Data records
>>>
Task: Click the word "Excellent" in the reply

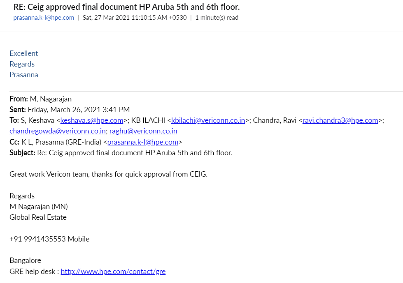Action: (24, 53)
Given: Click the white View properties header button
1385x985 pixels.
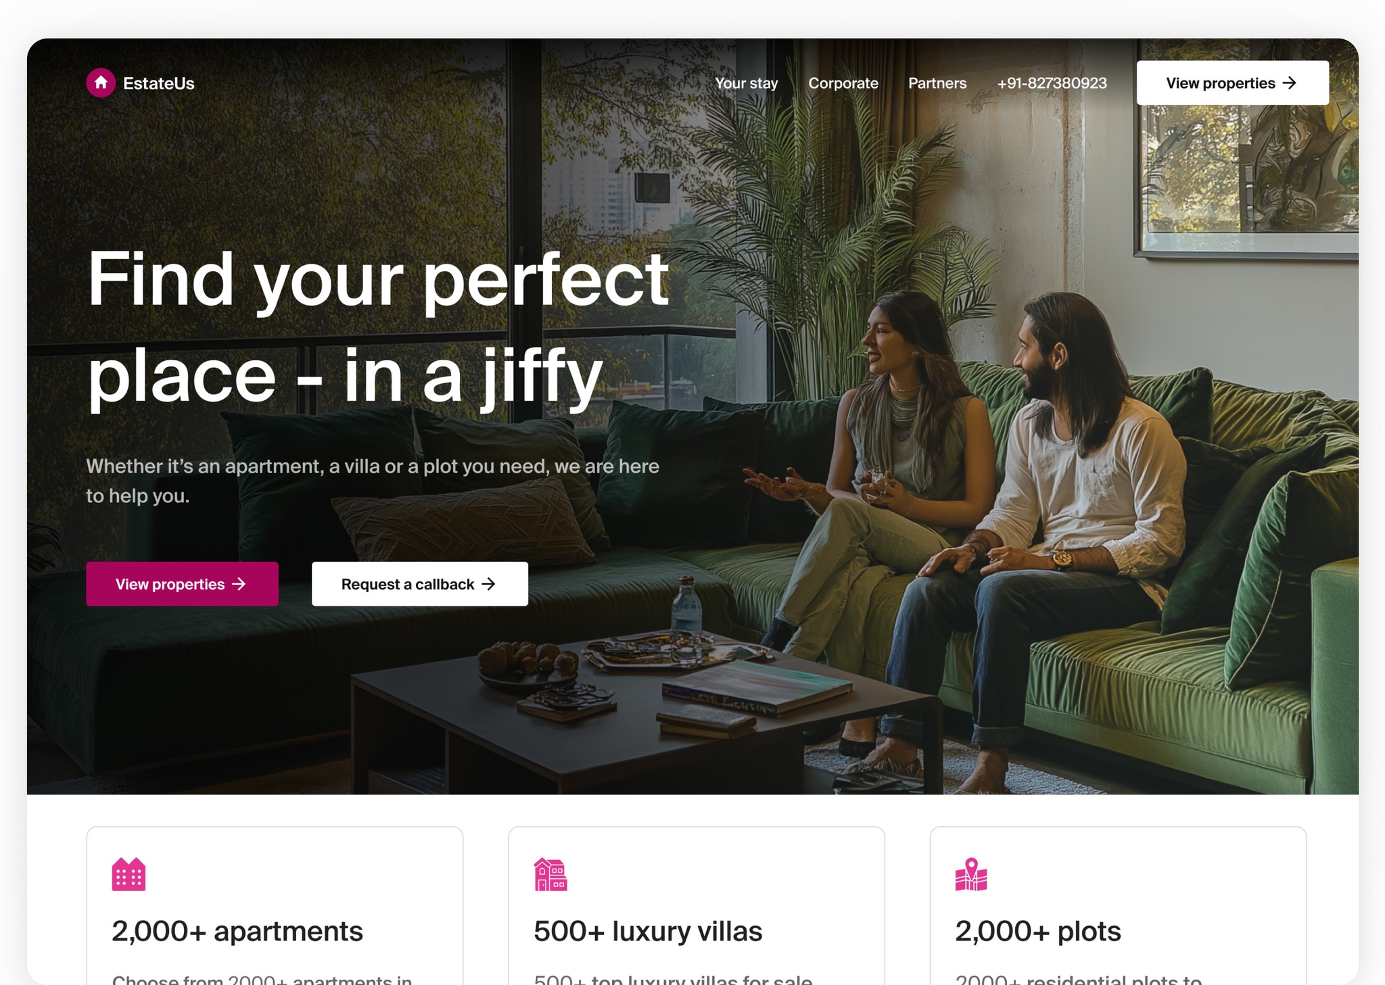Looking at the screenshot, I should click(x=1232, y=83).
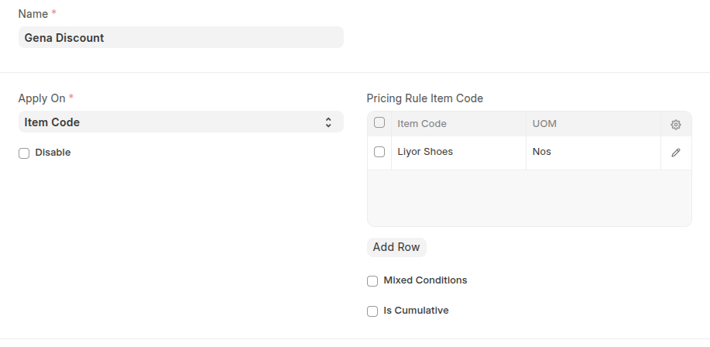
Task: Click the Name field label
Action: pos(33,14)
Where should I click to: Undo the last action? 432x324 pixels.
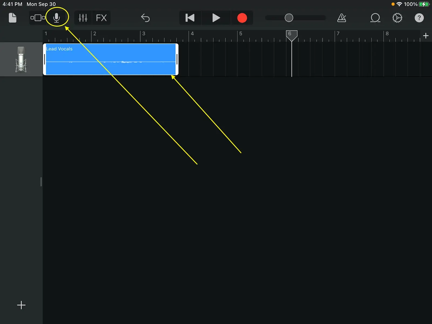[145, 18]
<<<
▶ _Task requirements_:
Your task is to retype the records above in full and exactly, omitting the pictures.

▶ _Solved exercise_:
Task: Click the word "Excellent" in the reply

Action: (24, 53)
Given: Click the white View properties header button
1385x985 pixels.
Looking at the screenshot, I should click(x=1232, y=83).
Task: Click the Name field label
Action: pos(33,14)
Where should I click to: Undo the last action? 432x324 pixels.
[145, 18]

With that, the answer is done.